Por Trás da Foto

Por trás da foto: o imaginário amazônico no olhar da fotógrafa Elza Lima

Elza Lima Publicado em: 16 de agosto de 2017

A cidade de Vigia, no interior do Pará, foi meu território de inserção com a família: primos, tios, avós, todos se reuniam na casa com a janela aberta para o rio. A paisagem vasculhada por um olhar investigativo, ora no ângulo do aprendiz de piloto de bicicleta, ora no ângulo do nadador se equilibrando na sua boia feita de miriti (Mauritia flexuosa) – palmeira esbelta que produz uma madeira leve e flutuante, característica das áreas inundadas da Região Amazônica –, confeccionada pelas mãos do meu avô, instrutor das minhas primeiras braçadas no Rio Guajará Mirim.
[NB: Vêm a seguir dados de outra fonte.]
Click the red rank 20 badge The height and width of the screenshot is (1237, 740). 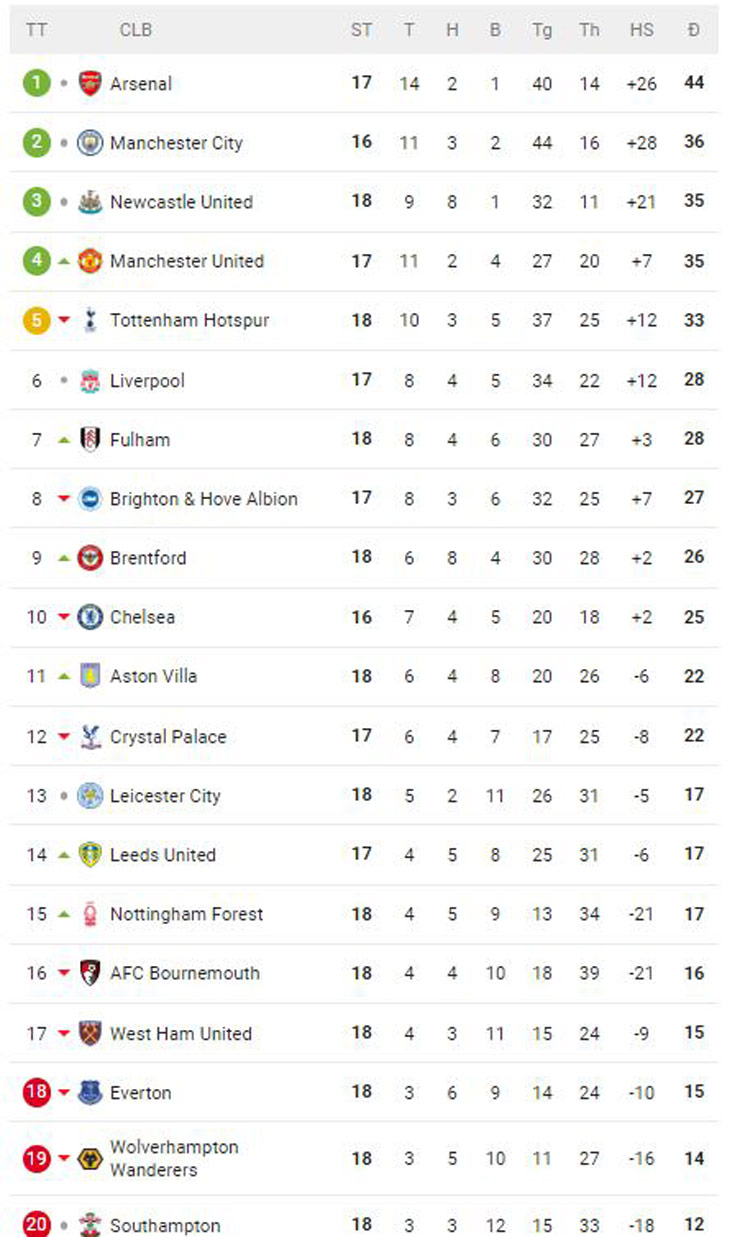tap(36, 1224)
Antigo nadador, meu professor ensinava todos os netos. E a aula transformava-se em uma grande e prazerosa experiência sensorial, da cor, do gosto e dos sinais que o rio emite quando quer nos alertar para algo, tudo isso explicado com uma poética didática. O dia corria solto, com todas as nuances que o céu da Amazônia nos proporciona (veja a escrita de Mário de Andrade no livro “Turista Aprendiz”, uma das mais belas descrições de um entardecer no norte do país). A noite nos encontrava em um jantar ao redor da mesa, comungando as novidades do dia.
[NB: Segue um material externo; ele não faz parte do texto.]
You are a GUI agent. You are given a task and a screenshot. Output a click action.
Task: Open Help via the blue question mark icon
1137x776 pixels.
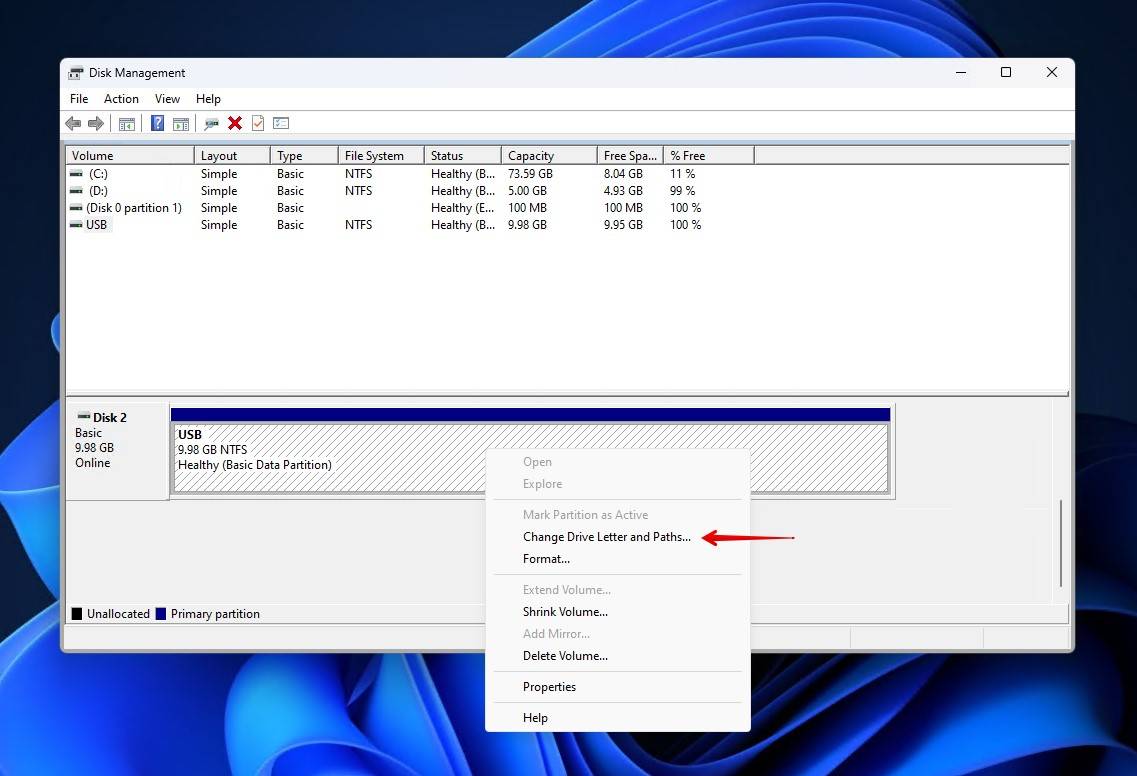pos(157,123)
Mas o melhor estava por vir: Vidêncio, caboclo vigiense, dono de uma venda do delicioso mingau de banana, que adoçava nosso paladar na merenda da tarde. Depois de fechar seu quiosque, ele se acocorava, com todos ao seu redor, para contar aos ouvintes hipnotizados os causos e as lendas deste lado do Brasil. Ouvíamos atentos aos detalhes dos pés virados para trás do Curupira e ao pedido de fumo da Matinta Perera. E assim o sono nos encontrava, pedindo um pedaço da cama da mãe, com medo de que um dos personagens aparecesse para compartilhar nossos sonhos. Essa vivência me levou a olhar para esse espaço de forma muito viva nas minhas lembranças.
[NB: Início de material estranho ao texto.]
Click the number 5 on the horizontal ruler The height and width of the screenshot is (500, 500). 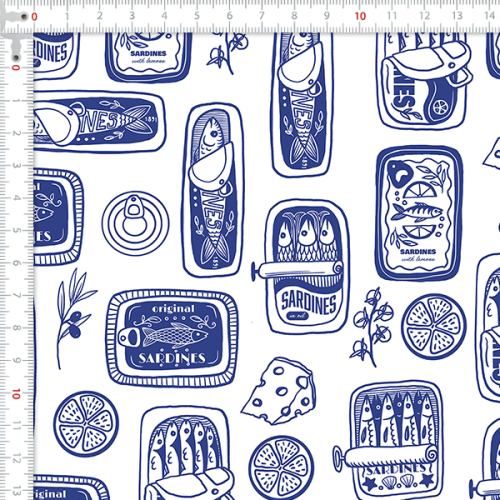tap(197, 16)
Fiz essa foto num Círio de Nazaré de Vigia, o mais antigo do Pará, no ano de 1989. Os planos que utilizo nela dão a dimensão da minha ótica de menina. A casa no quarto plano tem a medida de uma casa de boneca, enquanto o primeiro plano agiganta o menino, que comanda a cena. No segundo plano, a cabeça do boi contrapõe-se à do menino. No terceiro plano, a mulher dando a escala para a medida da casa no fundo, espelha bem a impossibilidade de morar naquela minúscula vivenda. Esse jogo de planos me vem das horas em que apreciava sentada na cadeira da sala a mudança das cenas, tendo como fundo o rio, emoldurado pela janela visor.///

 

 

Elza Lima é fotógrafa desde 1984. Já expôs nos Estados Unidos (Nova York), Espanha e França, Suíça, Alemanha, Portugal. Suas obras podem ser encontradas em coleções de Museus como o MASP e MAM do Rio de Janeiro. Atualmente desenvolve trabalho de documentação das manifestações culturais na região conhecida como Baixo Amazonas, no Pará.